__Records for the task__.

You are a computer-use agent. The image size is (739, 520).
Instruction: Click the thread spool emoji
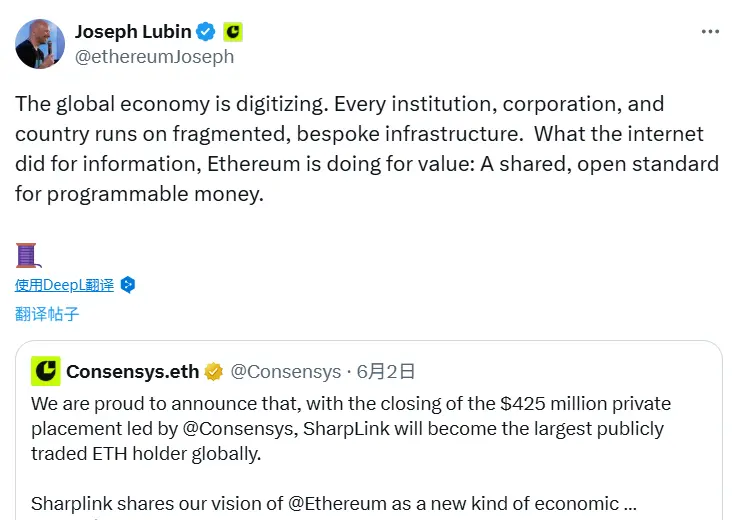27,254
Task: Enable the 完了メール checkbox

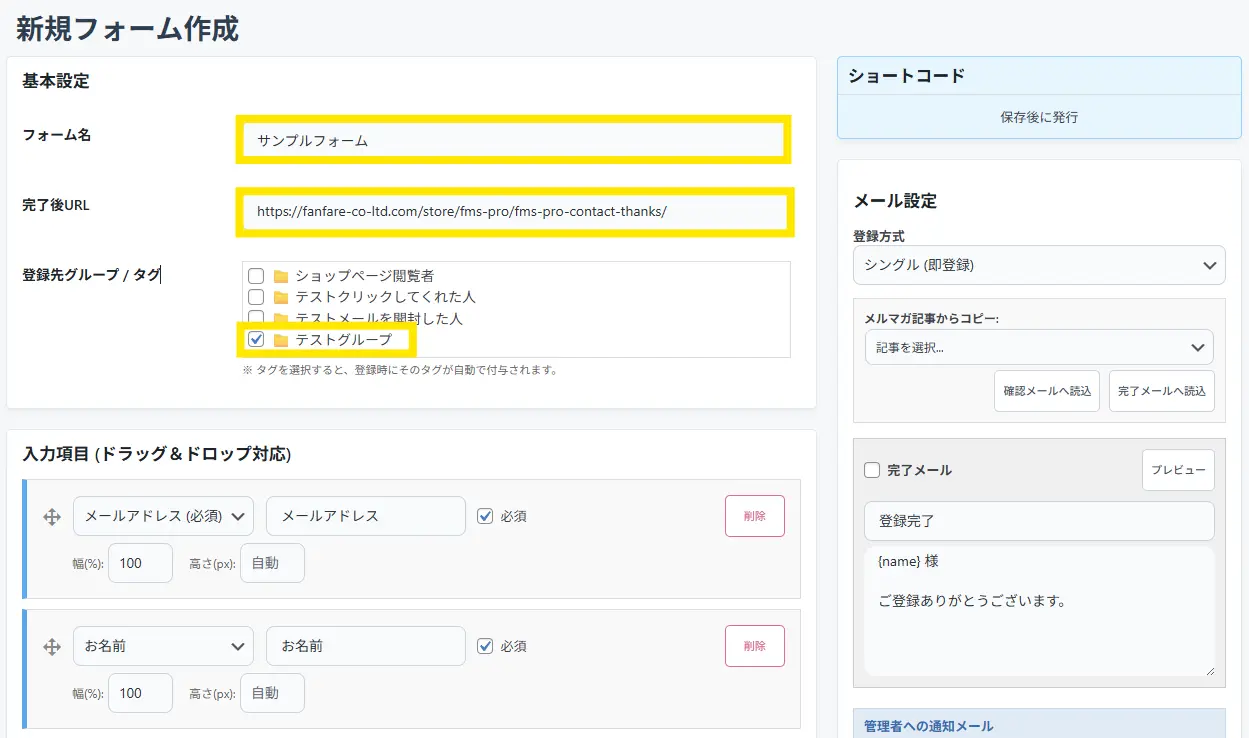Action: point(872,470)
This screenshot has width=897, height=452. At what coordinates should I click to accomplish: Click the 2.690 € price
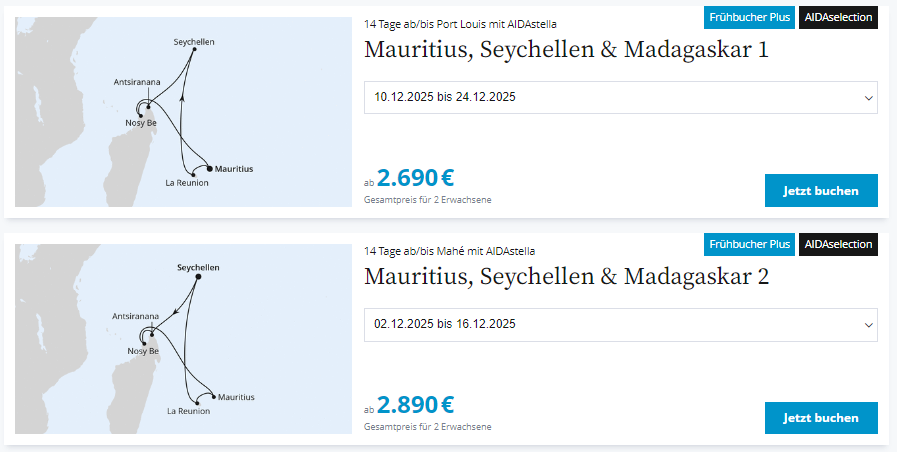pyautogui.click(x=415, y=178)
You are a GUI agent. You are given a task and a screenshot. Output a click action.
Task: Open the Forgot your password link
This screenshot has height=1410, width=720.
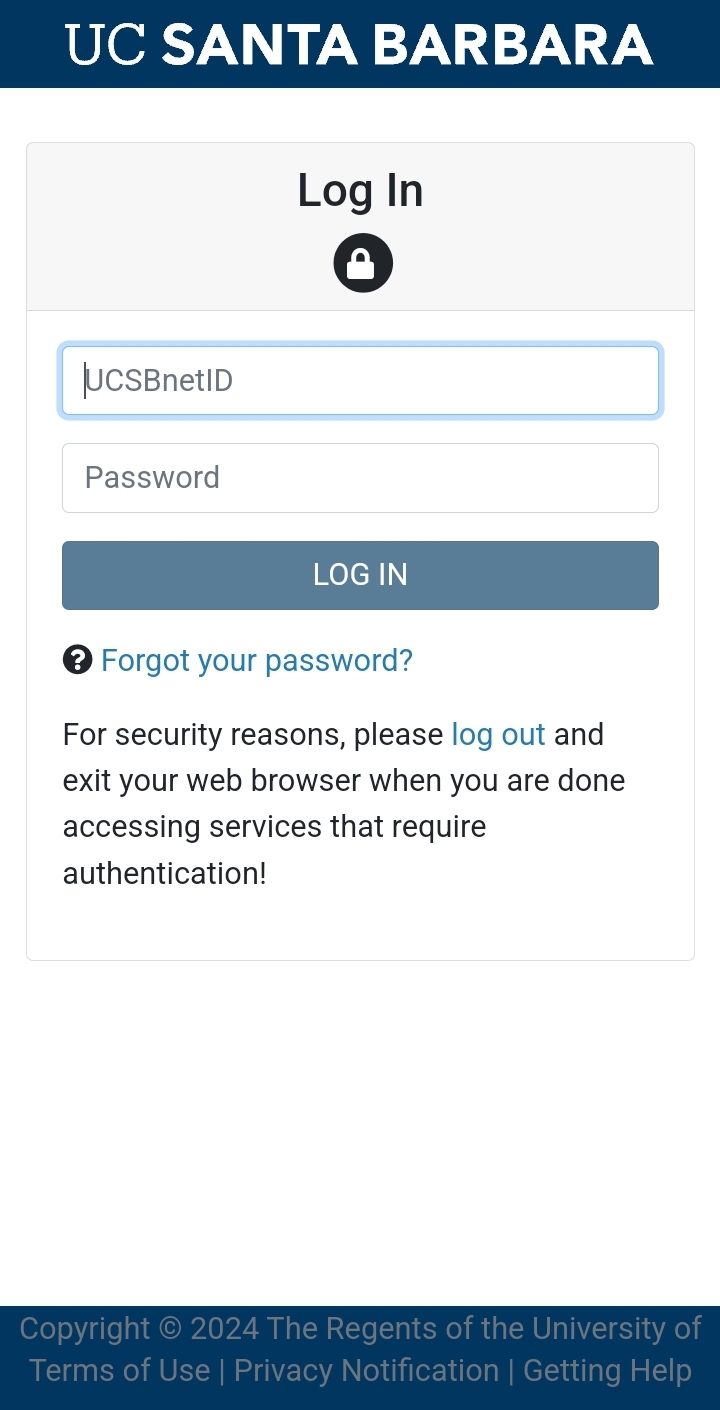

__Problem description__.
Skipping any images, write out all the data exactly.

__Result__.
You are a computer-use agent. The image size is (739, 520).
Instruction: Click the thread spool emoji
27,254
Task: Enable the 完了メール checkbox

Action: point(872,470)
This screenshot has width=897, height=452. At what coordinates should I click to accomplish: Click the 2.690 € price
pyautogui.click(x=415, y=178)
You are a GUI agent. You are given a task and a screenshot. Output a click action.
Task: Open the Forgot your password link
This screenshot has height=1410, width=720.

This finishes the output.